> **SOURCE EXCERPT**:
I'm curious about the 2nd one. Does that mean that he gets a demerit if he has 3-some fantasies? And does that mean it's ok if he, alone, is not enough to keep *you* satisfied?



I also find the 6th one interesting. Most women I know want a man that is skilled in bed, but that comes with practice and women often get jealous about a guy's past sexual experiences, girlfriends, etc. What are your thoughts on this one?

lol. Of course he wouldn't be penalized for having 3-some fantasies or desiring other women. But, the question is, am I enough that he can control those desires and commit to only me? I am certainly capable of committing to just one man, yet that doesn't mean I don't have desires and fantasies of my own. Plus, I have fantasies of my own about being in a FMF 3-some....in my presence he may just get to fulfill some his own desires. LOL..it is true that knowing a man has an extremely various sexual past can be a turn off, but as long as the only thing they're bring to the relationship is the experience they have gained from that past.....well, I can feign ignorance and just enjoy their many acquired talents ;)

And who said size matters?

no one here....although I think I mention that somewhere else...another story, *wink* LOL

Thank goodness, i was lost on how to continue on craigslist

Nice post really!

Love is all about chemistry and it comes so naturally. That's the beauty of it.

Records drawn from a dataset
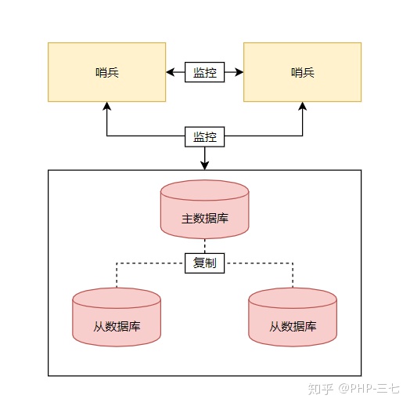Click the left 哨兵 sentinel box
pos(107,72)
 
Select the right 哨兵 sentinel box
pos(302,72)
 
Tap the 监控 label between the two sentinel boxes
pos(205,73)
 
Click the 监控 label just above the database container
pos(205,136)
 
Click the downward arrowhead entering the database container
pos(205,165)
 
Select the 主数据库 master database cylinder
pos(205,210)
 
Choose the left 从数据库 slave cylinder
pos(117,317)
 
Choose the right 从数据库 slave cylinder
pos(293,317)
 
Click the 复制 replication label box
pos(205,263)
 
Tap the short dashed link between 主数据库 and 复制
pos(205,246)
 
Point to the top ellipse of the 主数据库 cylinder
pos(205,190)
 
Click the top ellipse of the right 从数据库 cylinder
pos(293,299)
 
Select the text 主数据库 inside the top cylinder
pos(205,219)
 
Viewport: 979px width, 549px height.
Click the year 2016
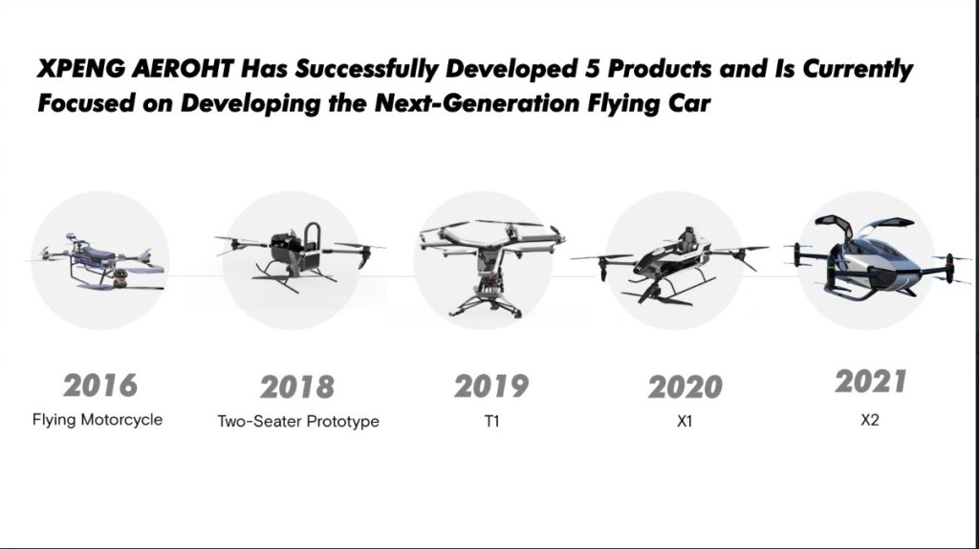click(x=99, y=385)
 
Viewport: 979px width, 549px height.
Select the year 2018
click(x=297, y=387)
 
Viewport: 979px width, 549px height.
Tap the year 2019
click(x=491, y=386)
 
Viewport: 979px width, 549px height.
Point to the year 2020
click(x=685, y=387)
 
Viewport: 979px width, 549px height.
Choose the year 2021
click(x=870, y=382)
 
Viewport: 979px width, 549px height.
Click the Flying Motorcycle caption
click(x=98, y=420)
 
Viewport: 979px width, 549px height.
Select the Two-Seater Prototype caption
click(x=298, y=422)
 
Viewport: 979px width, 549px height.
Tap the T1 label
click(x=492, y=422)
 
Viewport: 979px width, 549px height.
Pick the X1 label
click(x=685, y=422)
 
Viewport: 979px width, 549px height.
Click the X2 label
click(x=870, y=420)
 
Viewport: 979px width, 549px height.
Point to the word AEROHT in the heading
click(x=183, y=69)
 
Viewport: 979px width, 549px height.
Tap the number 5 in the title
click(x=592, y=69)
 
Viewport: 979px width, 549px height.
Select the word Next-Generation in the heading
click(x=477, y=102)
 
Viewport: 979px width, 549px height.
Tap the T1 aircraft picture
click(x=491, y=267)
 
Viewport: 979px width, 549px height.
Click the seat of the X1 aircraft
click(x=687, y=239)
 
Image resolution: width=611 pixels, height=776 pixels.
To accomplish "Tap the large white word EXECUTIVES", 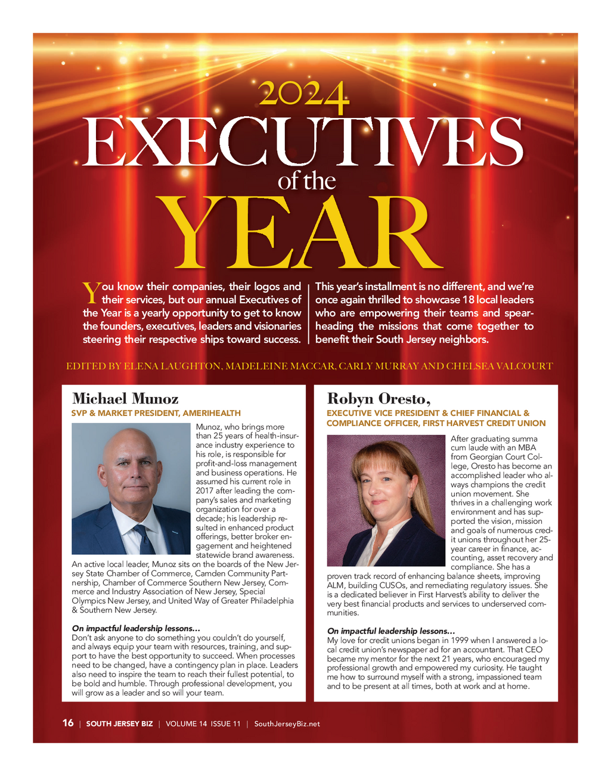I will (x=303, y=143).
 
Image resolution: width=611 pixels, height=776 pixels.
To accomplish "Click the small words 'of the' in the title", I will (x=306, y=181).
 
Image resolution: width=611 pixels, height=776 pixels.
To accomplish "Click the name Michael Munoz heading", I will (x=125, y=398).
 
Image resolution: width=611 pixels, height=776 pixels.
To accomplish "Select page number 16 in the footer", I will (x=68, y=723).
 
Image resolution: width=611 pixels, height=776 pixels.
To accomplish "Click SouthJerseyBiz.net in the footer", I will (x=287, y=724).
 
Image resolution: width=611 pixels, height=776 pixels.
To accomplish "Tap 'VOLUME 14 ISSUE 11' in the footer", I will (x=203, y=724).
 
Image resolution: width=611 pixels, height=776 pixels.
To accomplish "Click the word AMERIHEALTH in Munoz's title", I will (x=212, y=413).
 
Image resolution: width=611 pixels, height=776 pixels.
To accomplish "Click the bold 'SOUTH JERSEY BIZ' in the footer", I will (x=119, y=724).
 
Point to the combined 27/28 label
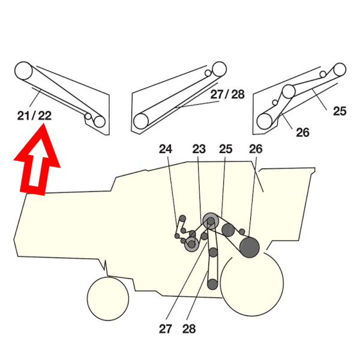pyautogui.click(x=227, y=94)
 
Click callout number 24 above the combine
pyautogui.click(x=166, y=148)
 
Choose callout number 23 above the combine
pyautogui.click(x=199, y=148)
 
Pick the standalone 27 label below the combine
pyautogui.click(x=166, y=329)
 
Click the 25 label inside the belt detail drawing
pyautogui.click(x=340, y=111)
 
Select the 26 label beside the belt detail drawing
pyautogui.click(x=303, y=133)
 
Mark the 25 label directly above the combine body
pyautogui.click(x=226, y=148)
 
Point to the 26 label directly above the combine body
pyautogui.click(x=256, y=148)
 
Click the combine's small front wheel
pyautogui.click(x=108, y=298)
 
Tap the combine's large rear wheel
pyautogui.click(x=252, y=283)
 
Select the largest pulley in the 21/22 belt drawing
pyautogui.click(x=23, y=70)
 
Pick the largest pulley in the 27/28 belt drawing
pyautogui.click(x=141, y=121)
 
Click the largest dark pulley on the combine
pyautogui.click(x=249, y=247)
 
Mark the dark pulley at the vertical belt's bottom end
pyautogui.click(x=212, y=284)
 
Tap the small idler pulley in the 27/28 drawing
pyautogui.click(x=208, y=73)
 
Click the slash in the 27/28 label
pyautogui.click(x=227, y=94)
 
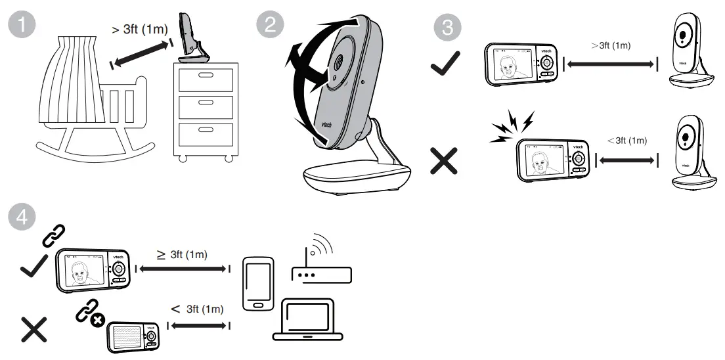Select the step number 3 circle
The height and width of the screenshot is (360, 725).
tap(447, 28)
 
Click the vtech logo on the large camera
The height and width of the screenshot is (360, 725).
tap(325, 122)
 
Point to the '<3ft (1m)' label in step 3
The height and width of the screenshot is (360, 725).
tap(626, 140)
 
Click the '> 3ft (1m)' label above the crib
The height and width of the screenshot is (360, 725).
tap(139, 29)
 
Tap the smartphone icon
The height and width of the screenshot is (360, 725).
tap(257, 283)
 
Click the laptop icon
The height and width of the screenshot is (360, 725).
tap(307, 320)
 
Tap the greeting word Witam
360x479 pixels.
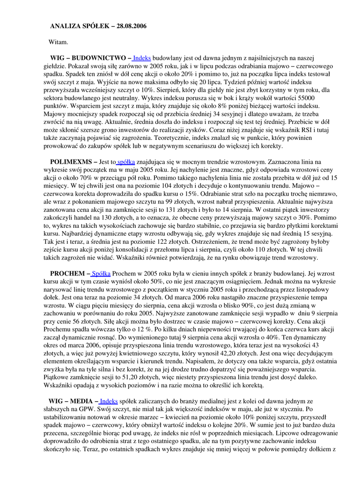(x=59, y=42)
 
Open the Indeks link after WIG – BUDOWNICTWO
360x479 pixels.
(x=142, y=58)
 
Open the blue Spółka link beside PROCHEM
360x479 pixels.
(x=101, y=273)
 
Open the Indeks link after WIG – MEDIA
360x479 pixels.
(x=109, y=401)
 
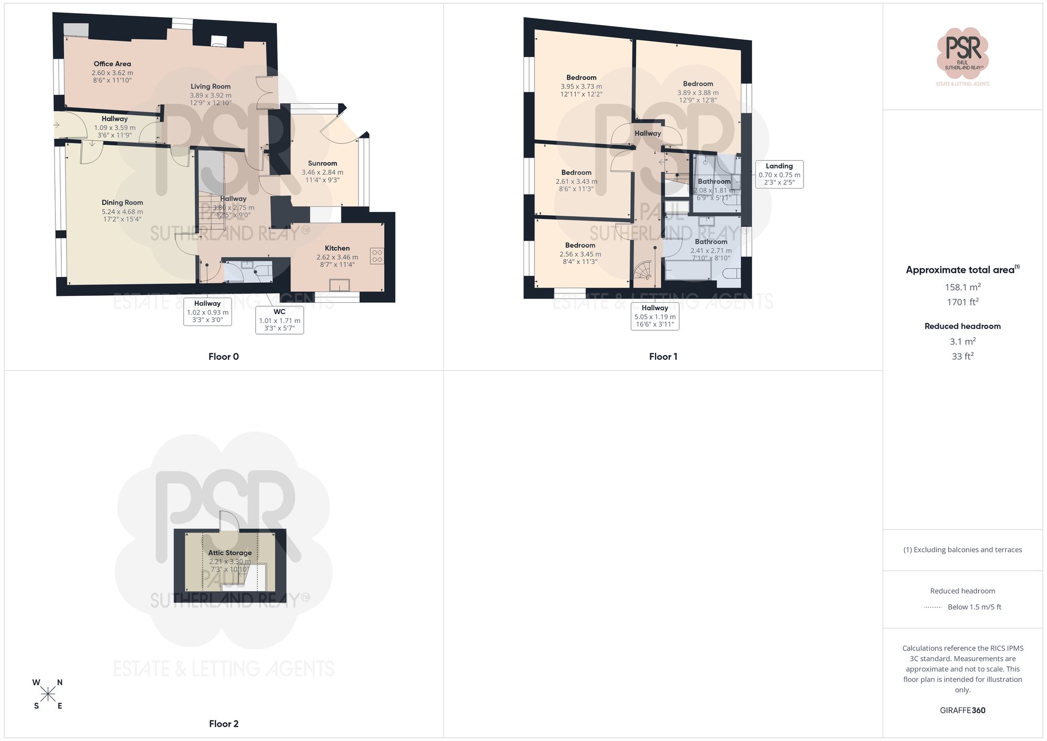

> **SET TASKS**:
**1.** Quote every sentence in the comment thread on relationship expectations that ends with a question mark.
**2.** Write the next part of the comment thread on relationship expectations, picking up after its final comment.

> **RESULTS BY TASK**:
**1.**
- Does that mean that he gets a demerit if he has 3-some fantasies?
- And does that mean it's ok if he, alone, is not enough to keep *you* satisfied?
- What are your thoughts on this one?
- But, the question is, am I enough that he can control those desires and commit to only me?
- And who said size matters?

**2.**
As lovers move on to the next stage of their relationship, it's challenging how to keep that chemistry flesh enough.

Here is my list:

1, Soul mate that could understand you and know you.

2, Sexual mate that could satisfy you totally.

3, Common interest, and your lover will never feel bored being with you all day long.

4, Wisdom or EQ that could hold on mutual communication to sort the problem out.

5, Respect and forgiveness.

thanks...and that is a great list as well. Chemistry is VERY important to me....I need that passion. I'm not sure I believe in soul mates....I think there are many people who could know and understand us. Sexual satisfaction is also very important. I don't need to have every interest in common...I like the excitement of being exposed to new experiences and sometimes you just need space to do your own thing. Intelligence is a must....as are respect and forgiveness. So how close have you come to fulfilling you list?

Thanks for you reply :D
Well as a matter of fact, I don't know how to measure it. Actually all I concern is being happy with each other, that means a lot already, if you try to believe the person you love is the right one. Simplicity is utmost important. Sometimes such top priorities may only bring troubles. We are not perfect enough.

Quite interesting, sexual chemistry, I believe comes naturally. But there are certainly different kind of loves....

thanks...and I also believe chemistry between two people is something that either exists or it doesn't. And yes, there are many forms of love. I prefer to be romantically in love with my partner, but I have enjoyed sex without it as well.

hai i want a girl friend. Life long.

I hope you find her :)

I really love that and will like you to be my friend. Here is my BlackBerry pin 30639E17

thanks...glad you enjoyed it :)

Wow. I love this list. I think I need to steal it! I think I'll just print it in checklist form and use it from now on when I meet someone. ;-)

lol....your list will change as you do, but until then, steal away sweetie ;)

I would add sanity and honesty. You don't need a crazy around if you break up.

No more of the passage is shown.